Debts mounting but Laos won’t default: finance minister

The annual amount of debt-service payment has risen from US$1.2 billion in 2018 to US$1.4 billion this year, a top government official has revealed.
Minister of Finance Bounchom Ubonpaseuth clarified the main reasons for the nation’s growing public debt and possible solutions to the problem when addressing National Assembly members on Monday.
The minister assured the NA that the government would not allow the country to slide into default.
“Huge debts have been accumulated following massive loans borrowed for national development between 2010 and 2016,” the minister told the ongoing 3rd Ordinary Session of the NA’s 9th legislature.
“In 2010, our external debt-service payments amounted to just US$160 million, which could be paid for out of domestic revenue.”
Mr Bounchom attributed the main reason for the growing public debt to the high demand for capital needed to develop Laos, one of the world’s least developed countries. 
“Over the past 47 years, Laos has borrowed about US$5 billion to invest in infrastructure and roughly US$4 billion to invest in commercial production for export purposes.

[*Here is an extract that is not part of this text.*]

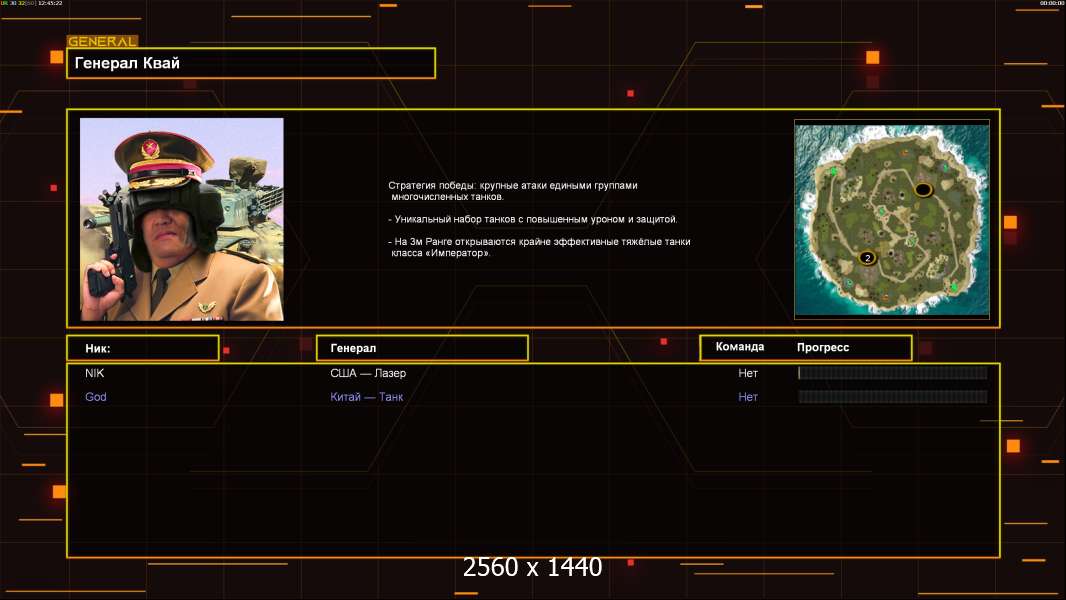The image size is (1066, 600).
Task: Click the 'Китай — Танк' general entry
Action: click(x=367, y=397)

These loans were necessary for the development of our country in past years,” he said.
In 2020, total public and publicly guaranteed debt stock stood at US$13.3 billion, accounting for 72 percent of GDP, according to the Ministry of Finance’s public debt bulletin.
 A World Bank report issued in May stated that public and publicly-guaranteed debt increased to 88 percent of GDP in 2021, with the energy sector accounting for over 30 percent of the debt stock.
Mr Bounchom assured the NA that domestic revenue is now sufficient for domestic expenditure, notably for administrative work, the payment of salaries and allowances to state officials, and for domestic investment.
However, a number of Assembly members raised questions concerning possible income streams and how the government would lessen the debt burden in the coming years.
In response, Mr Bounchom said Laos had huge potential to earn income from natural resources including mining and other sources of production, which could be used as surety to repay the debts owed to foreign countries.
As part of the national agenda to address economic and financial difficulties until 2023, the government has pledged to modernise the tax collection system in order to boost national income.
Mr Bounchom acknowledged that there was some doubt about the revenue collected from 131,000 businesses by the government, saying that some businesses operated dishonestly and their operations were not transparent because they attempted to avoid paying taxes to the government.
This was linked to inadequate law enforcement and dishonesty and embezzlement on the part of government officials, he said. 
The government has pledged to use electronic systems to plug loopholes that have the potential for financial leaks.
In addition, the government is eyeing other possible sources of revenue, including tourism, exports and service charges from the transport of freight on the Laos-China Railway.